### INPUT RECORDS
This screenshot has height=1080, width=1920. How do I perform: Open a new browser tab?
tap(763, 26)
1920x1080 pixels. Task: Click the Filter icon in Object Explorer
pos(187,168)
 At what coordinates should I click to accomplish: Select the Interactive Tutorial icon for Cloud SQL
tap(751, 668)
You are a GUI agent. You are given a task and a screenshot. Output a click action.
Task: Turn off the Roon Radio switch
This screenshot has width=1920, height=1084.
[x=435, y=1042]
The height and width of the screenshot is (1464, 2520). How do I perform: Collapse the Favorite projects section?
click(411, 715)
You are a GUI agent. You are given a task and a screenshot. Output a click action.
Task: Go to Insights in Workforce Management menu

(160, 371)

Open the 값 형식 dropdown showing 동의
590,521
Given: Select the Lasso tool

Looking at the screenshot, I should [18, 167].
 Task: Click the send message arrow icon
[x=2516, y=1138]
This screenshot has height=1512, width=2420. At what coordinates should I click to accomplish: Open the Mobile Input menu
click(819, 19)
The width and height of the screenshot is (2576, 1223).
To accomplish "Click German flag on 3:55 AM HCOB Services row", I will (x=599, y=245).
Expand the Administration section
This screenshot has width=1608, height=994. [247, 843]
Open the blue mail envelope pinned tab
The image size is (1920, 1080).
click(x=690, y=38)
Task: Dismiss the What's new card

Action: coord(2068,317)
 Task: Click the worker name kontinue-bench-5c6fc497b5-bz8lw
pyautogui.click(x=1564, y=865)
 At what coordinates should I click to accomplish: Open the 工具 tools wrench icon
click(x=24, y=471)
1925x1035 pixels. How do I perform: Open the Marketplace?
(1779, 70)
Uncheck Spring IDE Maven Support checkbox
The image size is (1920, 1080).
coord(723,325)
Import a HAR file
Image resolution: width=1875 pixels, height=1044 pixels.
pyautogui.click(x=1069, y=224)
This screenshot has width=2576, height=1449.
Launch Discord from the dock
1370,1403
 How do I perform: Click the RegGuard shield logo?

### THE TASK
Repeat back all of the material, character for character.

### RESPONSE TO THIS TASK
This screenshot has height=1080, width=1920. How do I perform: Open a new browser tab?
tap(763, 26)
1920x1080 pixels. Task: Click the Filter icon in Object Explorer
pos(187,168)
 At what coordinates should I click to accomplish: Select the Interactive Tutorial icon for Cloud SQL
tap(751, 668)
You are a GUI agent. You are given a task and a screenshot. Output a click action.
Task: Turn off the Roon Radio switch
This screenshot has width=1920, height=1084.
[x=435, y=1042]
The height and width of the screenshot is (1464, 2520). How do I perform: Collapse the Favorite projects section?
click(411, 715)
You are a GUI agent. You are given a task and a screenshot. Output a click action.
Task: Go to Insights in Workforce Management menu

(160, 371)

Open the 값 형식 dropdown showing 동의
590,521
Given: Select the Lasso tool

Looking at the screenshot, I should [18, 167].
 Task: Click the send message arrow icon
[x=2516, y=1138]
This screenshot has height=1512, width=2420. At what coordinates should I click to accomplish: Open the Mobile Input menu
click(819, 19)
The width and height of the screenshot is (2576, 1223).
To accomplish "Click German flag on 3:55 AM HCOB Services row", I will (x=599, y=245).
Expand the Administration section
This screenshot has width=1608, height=994. [247, 843]
Open the blue mail envelope pinned tab
The image size is (1920, 1080).
click(x=690, y=38)
Task: Dismiss the What's new card

Action: coord(2068,317)
 Task: Click the worker name kontinue-bench-5c6fc497b5-bz8lw
pyautogui.click(x=1564, y=865)
 At what coordinates should I click to accomplish: Open the 工具 tools wrench icon
click(x=24, y=471)
1925x1035 pixels. How do I perform: Open the Marketplace?
(1779, 70)
Uncheck Spring IDE Maven Support checkbox
The image size is (1920, 1080).
coord(723,325)
Import a HAR file
Image resolution: width=1875 pixels, height=1044 pixels.
pyautogui.click(x=1069, y=224)
This screenshot has width=2576, height=1449.
Launch Discord from the dock
1370,1403
 How do I perform: Click the RegGuard shield logo?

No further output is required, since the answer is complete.